Lunch with Barbara, her 2 children and Alfredo was a great opportunity to get to know her off the bike. We shared a quiet and enjoyable afternoon. After dinner, she helped her children with their homework. It was a family affair, the way it used to be when I was a kid, and they were actually having fun. Despite all the criticism about the Italian school system, the size of the classrooms and the lack of government support of the teaching community, they still teach subjects here that are no longer valued in the American school system. Like history, (real history, like before Christopher Columbus) literature, culture, geography and Latin. Ask any American kid what Latin is and I'm afraid what they might tell you. I think I was the last generation of American students who studied Latin until college. And to me that is a shame. It gave me a profound appreciation of culture that influenced me throughout my life.
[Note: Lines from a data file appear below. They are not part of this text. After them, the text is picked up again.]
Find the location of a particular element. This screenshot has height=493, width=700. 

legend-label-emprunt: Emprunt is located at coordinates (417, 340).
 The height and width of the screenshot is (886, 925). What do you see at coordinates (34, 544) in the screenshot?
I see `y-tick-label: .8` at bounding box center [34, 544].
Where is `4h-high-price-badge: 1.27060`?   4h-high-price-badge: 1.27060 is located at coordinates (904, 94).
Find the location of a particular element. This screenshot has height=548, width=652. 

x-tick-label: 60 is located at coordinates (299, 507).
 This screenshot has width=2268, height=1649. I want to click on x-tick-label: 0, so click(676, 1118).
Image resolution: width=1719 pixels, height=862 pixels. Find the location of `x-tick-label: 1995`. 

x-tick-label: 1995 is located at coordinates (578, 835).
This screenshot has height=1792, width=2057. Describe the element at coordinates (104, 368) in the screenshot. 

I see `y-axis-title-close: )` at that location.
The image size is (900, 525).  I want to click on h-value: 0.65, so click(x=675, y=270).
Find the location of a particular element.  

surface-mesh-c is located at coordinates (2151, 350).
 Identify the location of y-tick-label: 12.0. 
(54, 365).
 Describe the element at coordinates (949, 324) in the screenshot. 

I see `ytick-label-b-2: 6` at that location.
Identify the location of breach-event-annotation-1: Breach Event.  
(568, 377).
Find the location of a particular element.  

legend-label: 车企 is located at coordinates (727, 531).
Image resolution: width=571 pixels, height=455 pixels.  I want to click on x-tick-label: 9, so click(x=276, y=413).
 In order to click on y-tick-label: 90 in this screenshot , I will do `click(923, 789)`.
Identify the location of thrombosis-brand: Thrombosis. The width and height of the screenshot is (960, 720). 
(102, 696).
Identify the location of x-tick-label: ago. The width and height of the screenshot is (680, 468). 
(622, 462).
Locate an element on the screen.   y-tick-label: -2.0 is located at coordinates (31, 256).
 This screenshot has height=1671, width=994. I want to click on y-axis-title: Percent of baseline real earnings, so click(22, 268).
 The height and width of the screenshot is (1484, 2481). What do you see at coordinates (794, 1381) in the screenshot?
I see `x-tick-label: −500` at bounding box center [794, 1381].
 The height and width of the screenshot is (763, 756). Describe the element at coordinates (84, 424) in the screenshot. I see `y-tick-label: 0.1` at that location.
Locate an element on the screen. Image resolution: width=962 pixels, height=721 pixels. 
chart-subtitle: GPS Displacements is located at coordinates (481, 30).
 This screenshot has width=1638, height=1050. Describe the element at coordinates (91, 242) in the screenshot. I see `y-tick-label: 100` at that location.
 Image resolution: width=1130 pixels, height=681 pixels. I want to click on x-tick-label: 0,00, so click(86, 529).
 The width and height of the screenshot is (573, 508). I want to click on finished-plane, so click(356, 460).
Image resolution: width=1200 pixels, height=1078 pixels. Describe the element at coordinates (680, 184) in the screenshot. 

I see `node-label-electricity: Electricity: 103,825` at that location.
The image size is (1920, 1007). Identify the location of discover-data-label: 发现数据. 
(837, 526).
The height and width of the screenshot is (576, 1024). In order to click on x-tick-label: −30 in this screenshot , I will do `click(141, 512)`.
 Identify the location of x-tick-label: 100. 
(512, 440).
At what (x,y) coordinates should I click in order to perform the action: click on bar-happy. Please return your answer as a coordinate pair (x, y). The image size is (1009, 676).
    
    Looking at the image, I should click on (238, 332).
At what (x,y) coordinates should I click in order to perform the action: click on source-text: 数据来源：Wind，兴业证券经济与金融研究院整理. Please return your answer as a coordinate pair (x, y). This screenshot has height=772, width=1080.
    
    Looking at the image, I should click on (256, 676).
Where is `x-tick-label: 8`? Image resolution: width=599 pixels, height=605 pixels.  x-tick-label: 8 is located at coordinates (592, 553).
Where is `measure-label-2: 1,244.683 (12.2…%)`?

On the way back from Barbara's all the tabaccherias where closed so I had to get on the bus without a ticket and nobody stopped me, but I had no choice. I guess I'll have to buy a book of tickets to keep in my purse.

When I got back home to Piazza Salvemini, there was an antique flea market going on where I bargained for some very old pieces of lace that I'm imagining to use under some flower vases and on my kitchen table. I thought about how lucky these children are to be learning Latin. Buona sera.